The second day put global seafood trade and market insight under the spotlight with talks from Timothy Hansen from NOAA, who addressed inspection and trade from a US perspective, while Hannah MacIntyre, aquaculture buyer at Marks and Spencer, discussed market outlook from a UK angle.
The challenges in ensuring and protecting the integrity of seafood products was also addressed with Mike Mitchell, technical and CSR director at platinum sponsor, Young’s, considering how the food industry has responded to and evolved since the horse meat crisis of 2013.
This was followed by a session led by Sandra Chaves at Biopremier, who discussed how DNA-based methodologies are being used in food analysis to help processors, manufacturers and retailers comply with regulatory measures, against a backdrop of growing consumer pressures.
Underpinning the congress’ theme ‘upskilling for a sustainable future’ a core part of today’s programme concentrated on best practice for fisheries, educational case studies from different countries, as well as a number of sessions on how HACCP can be implemented to ensure processing businesses and other seafood organisations across the world can ensure the safe and efficient delivery of fish.
Delegates also got to see the ‘world’s greatest living explorer’, Sir Ranulph Fiennes, take to the stage at the congress’ gala dinner at the Royal Humber Hotel yesterday evening.

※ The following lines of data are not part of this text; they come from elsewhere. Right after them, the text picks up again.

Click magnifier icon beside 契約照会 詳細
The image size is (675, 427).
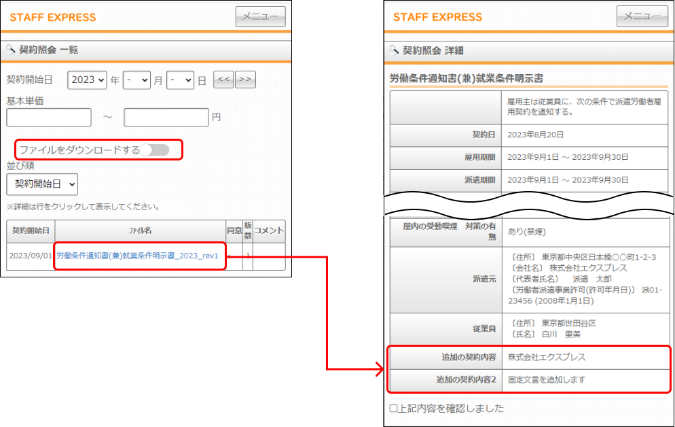pos(394,50)
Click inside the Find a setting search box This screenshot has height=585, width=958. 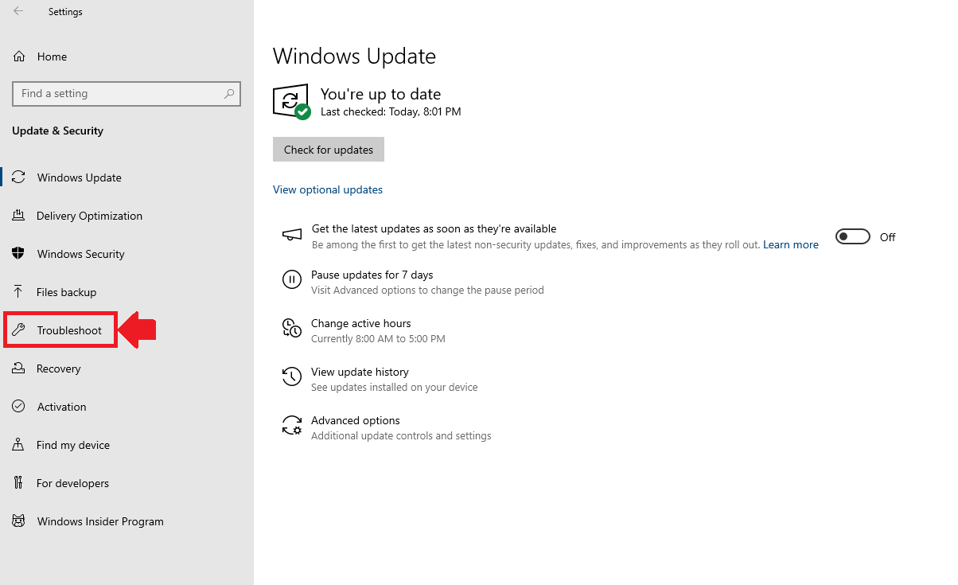[126, 93]
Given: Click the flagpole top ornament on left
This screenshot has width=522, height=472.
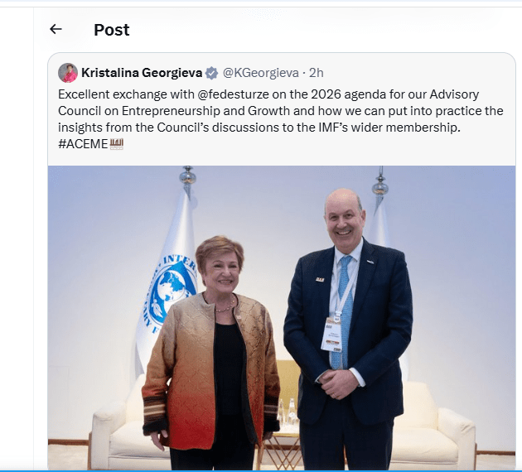Looking at the screenshot, I should point(188,176).
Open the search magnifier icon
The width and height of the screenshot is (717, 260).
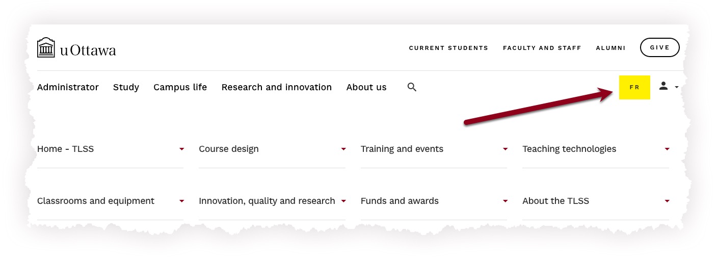pyautogui.click(x=412, y=87)
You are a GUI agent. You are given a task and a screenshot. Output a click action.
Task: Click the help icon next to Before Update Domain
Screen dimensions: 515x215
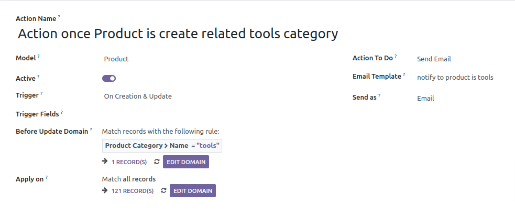click(x=91, y=130)
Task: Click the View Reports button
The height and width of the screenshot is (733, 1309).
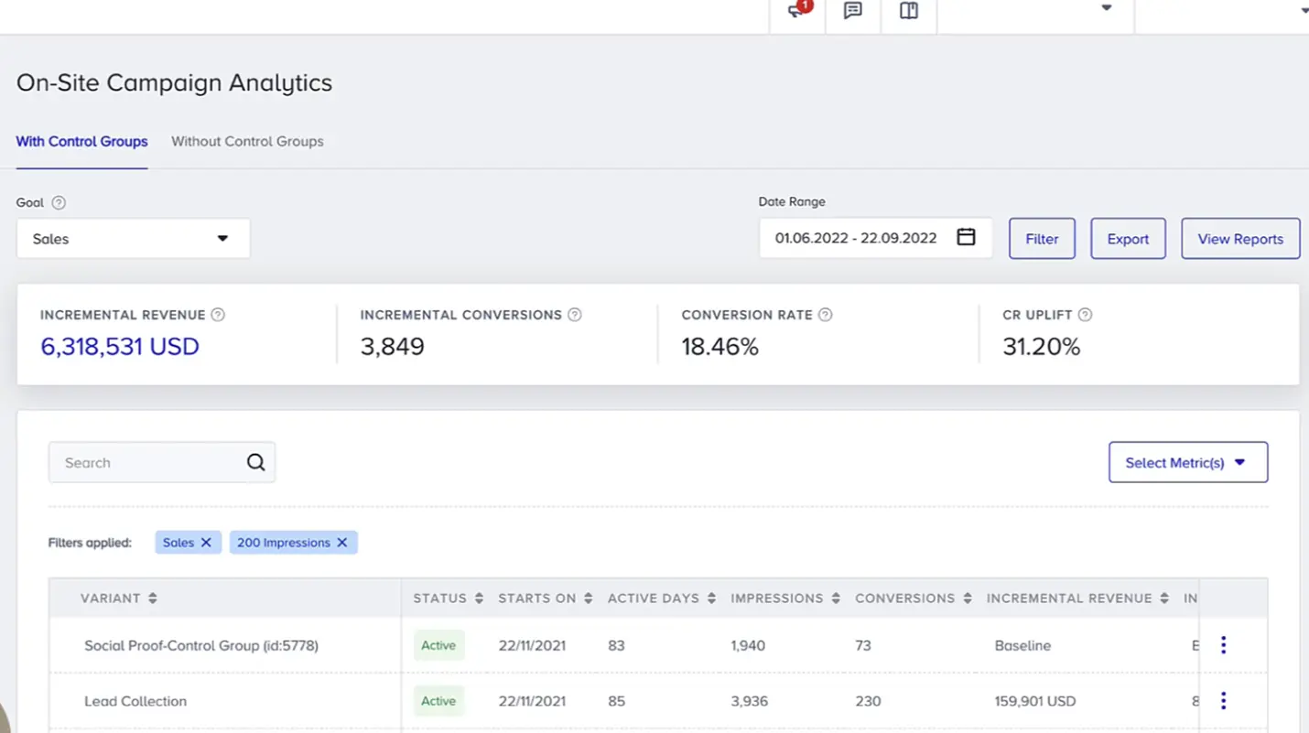Action: (1240, 238)
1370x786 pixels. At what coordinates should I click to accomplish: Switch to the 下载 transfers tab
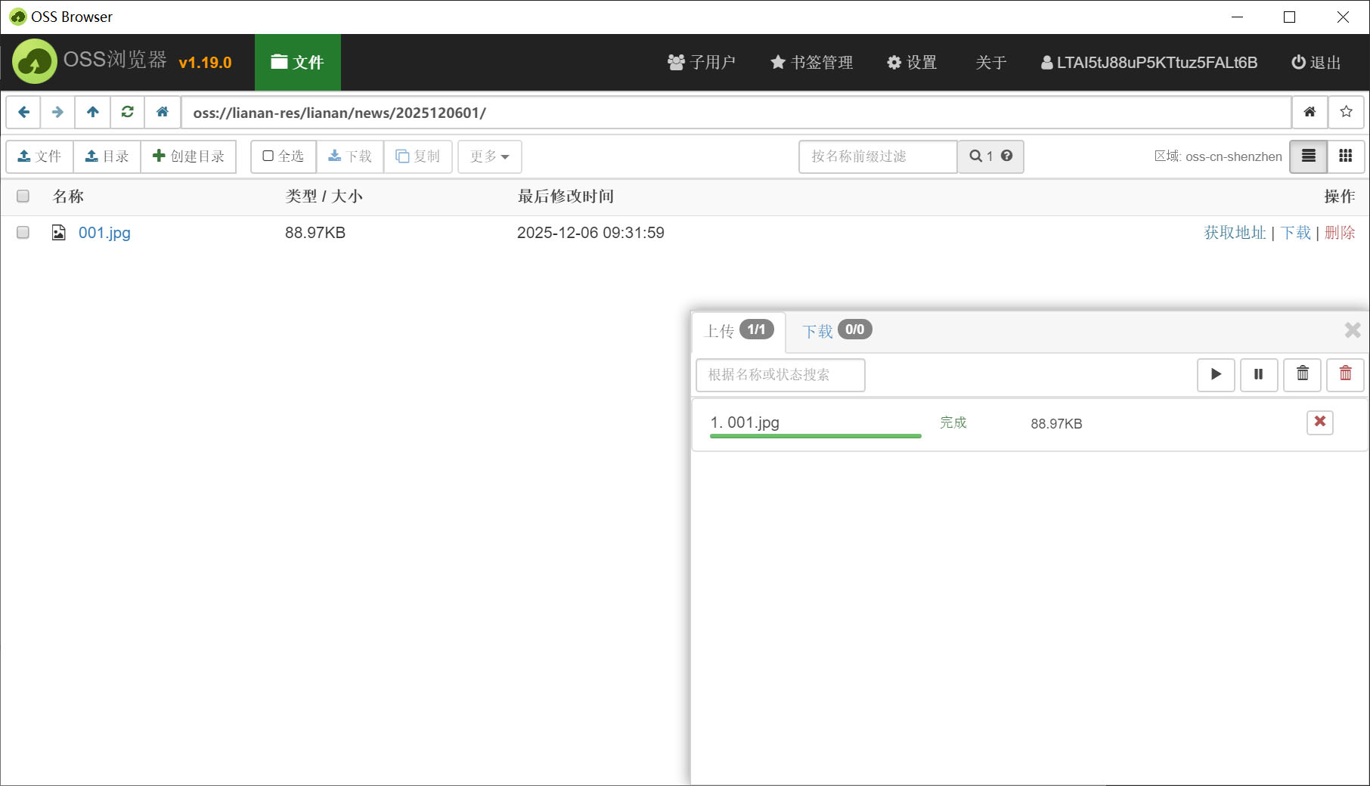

Over the course of the event, Sir Ranulph shared anecdotes from his remarkable career in the field of exploration.
The 2015 World Seafood Congress is being held in Grimsby until 9 September and brings together a global audience of seafood processors and importers, academia, public and private organisations, fish inspectors and government. Each day will see discussions in trading initiatives and developments in the seafood sector.